Dans son petit jardin baigné d’un soleil printanier, Léon Gautier, 98 ans, se présente masqué et emmitouflé dans son manteau, imperméable aux bourrasques du bord de mer. La disparition d’Hubert Faure l’a touché : « Ça fait de la peine. Évidemment, il fallait s’y attendre, car à 106 ans, il a eu une belle vie ! » Les deux anciens du commando prenaient des nouvelles l’un de l’autre par téléphone.

« Messieurs les Français, à vous l’honneur ! »

Le 6 juin 1944, sur la plage de Colleville-sur-Orne (aujourd’hui Colleville-Montgomery, à l’ouest de Ouistreham) les Britanniques avaient laissé aux 177 Français « 50 ou 100 mètres d’avance en [nous] disant : Messieurs les Français, à vous l’honneur ». Dix soldats de l’unité ont perdu la vie ce jour-là. Léon Gautier confie repenser à la violente Bataille de Normandie : « Il y a parfois des insomnies. Vous pensez parfois aux veuves et aux orphelins que la guerre a laissés. Peut-être que j’ai causé des veuves et des orphelins, je n’en sais rien. On ne regrette pas ce qu’on a fait, car il fallait le faire. Mais on regrette que ça se soit passé. »

L’ancien soldat se souvient de son adolescence, sur fond de montée des tensions internationales. « Je regrette qu’on ait laissé faire quelqu’un comme Hitler. Dès 1936, on aurait dû commencer à s’inquiéter. Les politiques ont laissé faire. J’avais 14 ans. C’est l’âge où on commence à se rendre compte de ce qu’il se passe. Et on comprenait que c’était mauvais. » Et de marteler, sur notre époque : « Il faut être prudent, même actuellement. On n’est pas à l’abri !

Dans l’immédiat, la guerre est plutôt sanitaire. « Ce n’est pas la même bataille », glisse Léon Gautier qui, pour la deuxième année, se prépare à des commémorations orphelines de l’effervescence populaire du 6 juin. « Il n’y avait personne l’année dernière », se souvient le soldat. Même si l’essentiel est ailleurs : « Quand on va sur la plage, on fait un saut en arrière. On essaie de se rappeler de ce qui s’est passé. Moi je retournerai sur la plage penser aux copains. Ils ont donné leur vie pour récupérer la France. »

Un partage de mémoire qui arrive à un tournant. « Les vétérans, on les compte sur les doigts d’une main. Vous savez, je ne me fais pas d’illusion.
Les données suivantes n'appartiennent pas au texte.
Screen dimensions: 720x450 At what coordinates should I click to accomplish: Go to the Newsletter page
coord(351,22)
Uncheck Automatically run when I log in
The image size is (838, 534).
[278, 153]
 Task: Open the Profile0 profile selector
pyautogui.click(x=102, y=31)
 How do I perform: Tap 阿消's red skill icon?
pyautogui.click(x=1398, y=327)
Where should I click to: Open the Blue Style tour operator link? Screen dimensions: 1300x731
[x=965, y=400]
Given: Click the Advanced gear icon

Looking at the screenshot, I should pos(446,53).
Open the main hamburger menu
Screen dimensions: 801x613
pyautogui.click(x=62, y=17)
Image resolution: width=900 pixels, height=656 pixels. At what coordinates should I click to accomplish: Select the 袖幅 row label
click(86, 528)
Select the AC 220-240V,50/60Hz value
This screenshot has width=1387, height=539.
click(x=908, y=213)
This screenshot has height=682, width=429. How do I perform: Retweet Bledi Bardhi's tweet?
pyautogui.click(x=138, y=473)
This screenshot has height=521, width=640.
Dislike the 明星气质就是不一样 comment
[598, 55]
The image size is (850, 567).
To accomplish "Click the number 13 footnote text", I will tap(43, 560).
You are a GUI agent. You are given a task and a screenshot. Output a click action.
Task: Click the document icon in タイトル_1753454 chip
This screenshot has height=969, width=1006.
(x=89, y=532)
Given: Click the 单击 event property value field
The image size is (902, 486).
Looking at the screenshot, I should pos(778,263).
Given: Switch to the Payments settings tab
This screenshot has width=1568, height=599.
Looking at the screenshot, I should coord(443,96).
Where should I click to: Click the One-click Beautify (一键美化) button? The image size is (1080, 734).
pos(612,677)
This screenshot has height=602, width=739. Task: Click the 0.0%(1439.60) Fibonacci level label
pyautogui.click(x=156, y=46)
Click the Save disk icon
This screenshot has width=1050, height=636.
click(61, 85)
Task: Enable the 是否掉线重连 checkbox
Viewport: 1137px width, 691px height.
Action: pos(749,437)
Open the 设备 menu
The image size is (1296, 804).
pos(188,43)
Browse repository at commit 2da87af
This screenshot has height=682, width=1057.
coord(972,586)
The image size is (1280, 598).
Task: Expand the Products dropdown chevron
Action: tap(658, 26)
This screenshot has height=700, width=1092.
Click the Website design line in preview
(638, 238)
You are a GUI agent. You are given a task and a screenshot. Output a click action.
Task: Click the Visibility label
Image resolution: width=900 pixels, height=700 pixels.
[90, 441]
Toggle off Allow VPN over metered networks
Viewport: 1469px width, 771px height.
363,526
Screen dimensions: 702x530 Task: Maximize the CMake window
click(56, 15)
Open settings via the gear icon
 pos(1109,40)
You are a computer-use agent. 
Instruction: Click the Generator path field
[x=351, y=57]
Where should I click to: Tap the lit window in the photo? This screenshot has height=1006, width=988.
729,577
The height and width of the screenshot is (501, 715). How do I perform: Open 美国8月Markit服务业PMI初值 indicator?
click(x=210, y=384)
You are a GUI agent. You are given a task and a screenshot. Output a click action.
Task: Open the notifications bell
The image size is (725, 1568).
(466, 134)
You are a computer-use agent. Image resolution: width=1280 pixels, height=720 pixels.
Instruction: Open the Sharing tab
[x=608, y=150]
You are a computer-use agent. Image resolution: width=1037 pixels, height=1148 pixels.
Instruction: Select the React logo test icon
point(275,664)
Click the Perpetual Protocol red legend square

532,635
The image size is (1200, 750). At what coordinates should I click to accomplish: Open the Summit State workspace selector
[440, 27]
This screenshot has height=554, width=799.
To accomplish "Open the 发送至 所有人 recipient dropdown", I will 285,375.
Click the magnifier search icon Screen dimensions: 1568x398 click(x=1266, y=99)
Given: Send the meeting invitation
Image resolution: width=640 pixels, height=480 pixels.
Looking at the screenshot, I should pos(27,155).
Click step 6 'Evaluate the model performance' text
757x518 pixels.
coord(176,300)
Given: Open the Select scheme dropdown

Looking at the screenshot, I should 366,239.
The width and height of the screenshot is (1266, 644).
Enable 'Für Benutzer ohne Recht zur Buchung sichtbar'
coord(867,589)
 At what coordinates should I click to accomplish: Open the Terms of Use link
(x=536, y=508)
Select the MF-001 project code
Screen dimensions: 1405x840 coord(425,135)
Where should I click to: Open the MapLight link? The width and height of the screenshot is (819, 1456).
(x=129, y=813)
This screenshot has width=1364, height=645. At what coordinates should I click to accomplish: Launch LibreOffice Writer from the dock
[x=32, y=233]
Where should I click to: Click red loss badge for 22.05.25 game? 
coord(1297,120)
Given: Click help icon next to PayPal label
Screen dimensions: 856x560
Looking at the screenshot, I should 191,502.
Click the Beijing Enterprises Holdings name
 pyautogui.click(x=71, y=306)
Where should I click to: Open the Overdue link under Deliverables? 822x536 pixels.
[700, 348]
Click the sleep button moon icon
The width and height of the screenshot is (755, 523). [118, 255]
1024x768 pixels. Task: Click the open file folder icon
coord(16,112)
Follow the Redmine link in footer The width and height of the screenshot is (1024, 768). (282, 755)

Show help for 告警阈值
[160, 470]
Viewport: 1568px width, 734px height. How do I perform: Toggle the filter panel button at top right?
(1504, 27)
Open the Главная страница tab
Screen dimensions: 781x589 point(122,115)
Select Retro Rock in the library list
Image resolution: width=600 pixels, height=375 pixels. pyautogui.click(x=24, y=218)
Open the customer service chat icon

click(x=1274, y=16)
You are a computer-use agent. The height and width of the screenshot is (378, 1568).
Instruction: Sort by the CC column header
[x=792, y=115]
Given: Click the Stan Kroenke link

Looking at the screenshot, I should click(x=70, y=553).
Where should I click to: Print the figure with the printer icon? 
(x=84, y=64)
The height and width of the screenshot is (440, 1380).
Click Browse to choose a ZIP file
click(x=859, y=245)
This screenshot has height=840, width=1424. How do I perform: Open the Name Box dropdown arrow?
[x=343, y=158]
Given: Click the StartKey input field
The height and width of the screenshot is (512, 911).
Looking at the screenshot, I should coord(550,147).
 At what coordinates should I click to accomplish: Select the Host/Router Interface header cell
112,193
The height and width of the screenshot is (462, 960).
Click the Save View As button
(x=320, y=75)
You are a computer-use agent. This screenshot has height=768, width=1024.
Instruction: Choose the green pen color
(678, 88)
C’est le sort de tous. » Alors que les témoins directs disparaissent, il faudra transmettre autrement. « La Normandie le fait. Il y a des sites, des musées qui marchent bien ! J’ai vécu beaucoup de commémorations. C’est respectueux envers ceux qui ont libéré l’Europe, constate Léon Gautier. Et la jeunesse s’intéresse beaucoup à cette période de l’Histoire. »

Le projet de parc d’attractions sur le thème du DDay et la Bataille de Normandie (annoncé par le Président de région Hervé Morin début 2020) le fait, en revanche, bondir : « Je trouve ça minable. La guerre n’est pas une attraction. J’espère que la Nation ne le permettra pas. » Un dernier cheval de bataille pour l’ancien fusilier marin, parmi les tout premiers Français à débarquer et aujourd’hui dernier survivant du mythique commando Kieffer : « Il fallait bien un dernier. Ça tombe sur moi, c’est le sort qui le veut. » Un clin d’œil au destin lâché dans un sourire par un héros à la parole humble et tellement précieuse.